U.S. District Judge Geoffrey Crawford has been hearing arguments in Rutland over whether to move the Donald Fell retrial. File photo by Andrew Kutches/VTDigger
Edward Bronson, a retired political science professor who has testified in hundreds of such hearings, said the Fell case ranks among the highest in terms of media saturation.
According to Bronson, who appeared via video feed from California, more than 600 articles on Fell have been published since 2000, nearly half of them in the Rutland Herald. The defense has argued that the prejudicial and inflammatory nature of the media coverage would preclude a fair trial for Fell, especially in the southwestern or northern parts of the state. That conclusion is also based on a recent Castleton Polling Institute survey showing higher levels of awareness of the Fell case in those areas.
“Widespread prejudicial publicity in this case makes it improbable that a fair and impartial jury can be seated,” the defense wrote.

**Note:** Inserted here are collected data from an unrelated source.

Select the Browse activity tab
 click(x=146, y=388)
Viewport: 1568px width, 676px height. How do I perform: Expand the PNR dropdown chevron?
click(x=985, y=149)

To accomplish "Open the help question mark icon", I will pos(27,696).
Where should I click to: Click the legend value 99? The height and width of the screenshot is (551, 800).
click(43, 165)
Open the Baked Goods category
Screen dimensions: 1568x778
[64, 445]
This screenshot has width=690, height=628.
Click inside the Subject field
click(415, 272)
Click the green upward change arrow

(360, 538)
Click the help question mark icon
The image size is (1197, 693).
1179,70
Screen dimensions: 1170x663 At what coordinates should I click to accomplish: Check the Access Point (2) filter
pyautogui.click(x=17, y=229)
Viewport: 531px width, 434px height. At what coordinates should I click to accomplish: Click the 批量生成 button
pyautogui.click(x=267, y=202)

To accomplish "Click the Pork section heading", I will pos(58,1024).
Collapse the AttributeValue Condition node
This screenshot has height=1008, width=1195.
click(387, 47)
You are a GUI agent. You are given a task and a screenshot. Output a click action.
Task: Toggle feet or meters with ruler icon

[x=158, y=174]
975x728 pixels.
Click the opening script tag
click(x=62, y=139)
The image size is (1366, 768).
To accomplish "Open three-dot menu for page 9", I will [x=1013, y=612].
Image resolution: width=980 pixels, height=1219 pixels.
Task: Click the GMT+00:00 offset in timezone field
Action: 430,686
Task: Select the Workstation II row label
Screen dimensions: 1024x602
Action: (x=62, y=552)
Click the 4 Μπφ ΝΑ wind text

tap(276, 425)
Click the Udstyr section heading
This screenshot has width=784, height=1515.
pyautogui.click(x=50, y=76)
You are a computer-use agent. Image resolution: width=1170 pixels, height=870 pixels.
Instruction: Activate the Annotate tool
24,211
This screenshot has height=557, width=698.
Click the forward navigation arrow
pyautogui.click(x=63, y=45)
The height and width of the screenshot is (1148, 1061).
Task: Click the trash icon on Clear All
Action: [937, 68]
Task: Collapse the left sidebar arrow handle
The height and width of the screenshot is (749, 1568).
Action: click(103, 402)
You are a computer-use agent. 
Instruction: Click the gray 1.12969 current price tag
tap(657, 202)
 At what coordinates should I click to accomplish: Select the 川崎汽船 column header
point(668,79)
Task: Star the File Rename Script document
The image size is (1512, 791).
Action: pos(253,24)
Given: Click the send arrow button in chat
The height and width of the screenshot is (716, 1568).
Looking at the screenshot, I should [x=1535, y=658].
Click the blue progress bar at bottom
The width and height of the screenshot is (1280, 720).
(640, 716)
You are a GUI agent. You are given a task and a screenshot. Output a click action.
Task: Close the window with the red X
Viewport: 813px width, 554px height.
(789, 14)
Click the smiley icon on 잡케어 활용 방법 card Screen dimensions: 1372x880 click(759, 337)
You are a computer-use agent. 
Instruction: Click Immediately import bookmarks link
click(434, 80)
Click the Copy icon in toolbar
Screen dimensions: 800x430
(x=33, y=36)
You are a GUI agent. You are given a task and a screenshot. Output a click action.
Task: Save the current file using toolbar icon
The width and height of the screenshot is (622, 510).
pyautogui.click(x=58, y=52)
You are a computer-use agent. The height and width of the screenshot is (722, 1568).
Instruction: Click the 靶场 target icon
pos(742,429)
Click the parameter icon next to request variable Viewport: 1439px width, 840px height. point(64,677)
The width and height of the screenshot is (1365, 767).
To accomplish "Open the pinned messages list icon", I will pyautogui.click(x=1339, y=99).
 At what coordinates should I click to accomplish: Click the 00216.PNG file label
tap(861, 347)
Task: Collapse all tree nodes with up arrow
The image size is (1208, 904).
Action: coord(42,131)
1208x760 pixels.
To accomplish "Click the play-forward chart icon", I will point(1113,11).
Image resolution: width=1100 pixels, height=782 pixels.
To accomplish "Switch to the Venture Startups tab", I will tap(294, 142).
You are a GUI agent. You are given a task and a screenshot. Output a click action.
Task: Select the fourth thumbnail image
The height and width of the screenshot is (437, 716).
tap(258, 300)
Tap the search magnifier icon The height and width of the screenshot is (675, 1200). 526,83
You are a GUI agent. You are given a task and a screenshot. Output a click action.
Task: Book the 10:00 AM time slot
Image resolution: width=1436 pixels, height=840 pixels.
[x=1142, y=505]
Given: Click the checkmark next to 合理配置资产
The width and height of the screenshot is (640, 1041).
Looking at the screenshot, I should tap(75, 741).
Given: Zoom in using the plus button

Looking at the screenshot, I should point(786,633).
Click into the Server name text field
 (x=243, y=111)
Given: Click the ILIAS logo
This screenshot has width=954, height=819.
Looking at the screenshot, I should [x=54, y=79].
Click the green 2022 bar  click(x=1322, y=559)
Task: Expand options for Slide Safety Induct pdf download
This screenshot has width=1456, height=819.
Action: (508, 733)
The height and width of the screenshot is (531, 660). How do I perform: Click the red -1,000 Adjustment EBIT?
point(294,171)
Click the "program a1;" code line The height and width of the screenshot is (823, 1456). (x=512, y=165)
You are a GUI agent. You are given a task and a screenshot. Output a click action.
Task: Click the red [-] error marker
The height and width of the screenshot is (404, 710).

The defense wants the trial moved to New York state or at a minimum outside the southwestern jury division and the Rutland courthouse.
Fell and Robert Lee were charged in the 2000 kidnapping and killing of North Clarendon resident Teresca King. Lee died the following year in prison. Fell was convicted in 2005 and later sentenced to death. However, the ruling was overturned due to juror misconduct. A retrial in Rutland is scheduled for February.
The government contends that the case should be heard in Rutland using a statewide jury draw and detailed questionnaire that would help identify jurors “so tainted by press coverage that they would not be capable of following the court’s instructions.”
In its motion against relocating the trial, the government wrote, “If, and only if, that statewide draw fails to seat a qualified, impartial jury, should Defendant’s motion to change of venue be considered.”
Government witness Nicholas Scurich, a psychology professor at the University of California, Irvine, said the raw number of articles on the case doesn’t tell much about the extent of coverage or the nature of the publicity. The more than 600 articles Bronson reviewed had to be considered in the context of a case that has dragged on for more than 15 years, Scurich said.
Comparing it to the coverage of the Boston Marathon bombing trial, for example, is misleading, Scurich said. In that case roughly 400 articles were produced over a two-year period. A comparable number over a 16-year period would be more than 3,000 articles.
“In my opinion,” Scurich said, “it’s potentially misleading to say Fell has garnered more publicity than the Boston Marathon bombing case.” A motion for change of venue in the Boston bombing trial was denied.

Donald Fell
In his report, Scurich said the prejudicial nature of certain words was open to debate and that without context it was hard to judge their meaning or significance. In some cases, he said, words Bronson highlighted may have referred to another trial or incident and not the Fell case.
Scurich also challenged a Castleton Polling Institute survey showing that more than 50 percent of respondents were familiar with the case. According to the survey, which sampled about 400 people in each of the three jury divisions, about 61 percent in the northern and southwestern jury districts had some awareness of the case. Only 39 percent of respondents in the southeastern district were familiar with it.
Richard Clark, director of the Castleton Polling Institute, explained the methodology behind the survey and said he and Bronson had devised the questions, which contained more information than a typical survey question. Clark said this was done to avoid false negatives where someone who in fact knows about the case reports never having heard of it. “You don’t know what’s going to trigger recall,” Clark said.
However, Scurich argued that in some cases the questions were highly leading and stated facts about the case that could’ve influenced the respondent’s choice. For example, one question said, “Donald Fell and his partner had beaten to death his mother and stepfather in Rutland.” This statement was followed by a question asking whether the respondent believed Fell was guilty. According to Scurich, the question strongly implied that an affirmative answer was appropriate.
The government also noted some of the information in the questions, including the above reference to Fell’s stepfather, wasn’t accurate.
“It’s not clear to me that these responses reflect the true sentiment of the public as opposed to the participants being led to select a response,” Scurich said.
Even so, in his expert report Scurich acknowledged that a “non-trivial number of Vermont residents are aware of the case.” The government also said, “At most, defendant has proven that this case was newsworthy.”
U.S. District Judge Geoffrey Crawford asked Clark how it was that half of all survey respondents could have no knowledge of the case if more than 600 newspaper articles had been written on it over the years. Clark said survey research must grapple with the problem of memory recall.
“People don’t remember who they voted for in the last election,” Clark said.
Clark also said it had become increasingly difficult to reach younger people who typically don’t have landlines and that surveys had to be weighted to take account of that as well as other factors. “To not weight the data would’ve been irresponsible,” he said.
Family members of Teresca King present at the hearing said it would be difficult for them to attend if the trial were moved. King’s daughter Karen Worcester, who lives in Rutland, said it would be a financial struggle and that even when the original trial was held in Burlington in 2005 it was a challenge to attend every day.
“It’s important for the family to be here to represent our mother,” Worcester said. “Or she’s just words on paper.”